Application of Atmospheric Dispersion Modelling for Optimal Siting of a Waste-to-Energy Plant in Complex Terrain: A Case Study in the Province of Trento

The Province of Trento is currently assessing the feasibility of a WtE facility to enhance the efficiency of local waste management. However, the region is characterized by deep Alpine valleys and complex meteorological conditions prone to poor atmospheric dispersion. Consequently, identifying a site that promotes optimal dispersion and minimizes pollutant accumulation is a critical environmental priority. This thesis presents a modelling procedure designed to support the decision-making process for the siting of such facilities. The meteorological field was first reconstructed using the CALMET diagnostic model, generating 3D wind fields utilized to drive the CALPUFF modelling system. This non-steady-state Lagrangian puff model was chosen for its ability to accurately simulate pollutant transport over complex terrain. The dispersion analysis focused on Particulate Matter (PM10) and Nitrogen Dioxide (NO2) comparing simulations across three distinct geographic domains within the Adige Valley, each with a grid resolution of 125 m.

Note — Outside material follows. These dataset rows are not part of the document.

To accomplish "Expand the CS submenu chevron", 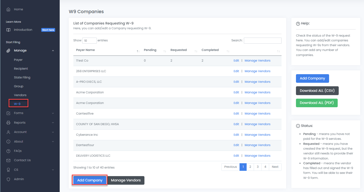I will point(53,170).
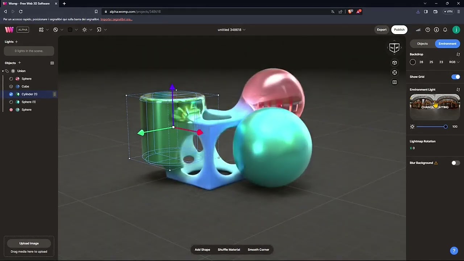Toggle the Cylinder (1) layer circle

(11, 94)
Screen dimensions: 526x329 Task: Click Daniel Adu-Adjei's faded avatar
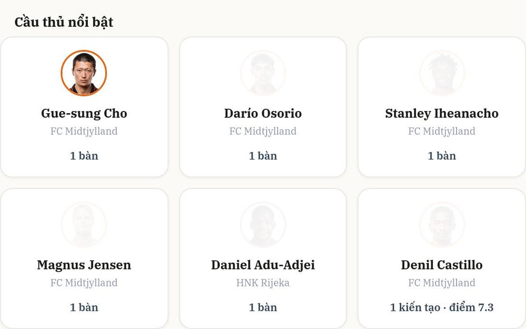click(263, 225)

Concentration and deposition maps were produced using CALPOST and visualized in QGIS. Building upon the dispersion results, a localized Health Impact Assessment (HIA) was conducted to evaluate the exposure of the resident population. By applying epidemiological risk coefficients and baseline health data, the spatial distribution of excess risk for general mortality and myocardial infarction was quantified for each domain. The results revealed clear differences in how the complex terrain traps pollution and how these dispersion patterns directly intersect with local settlements. By comparing the calculated health risks and environmental footprints across the domains, the most suitable site was identified. Ultimately, this study demonstrates that combining advanced atmospheric modelling with spatial health impact assessments is essential for the safe and strategic planning of industrial infrastructure.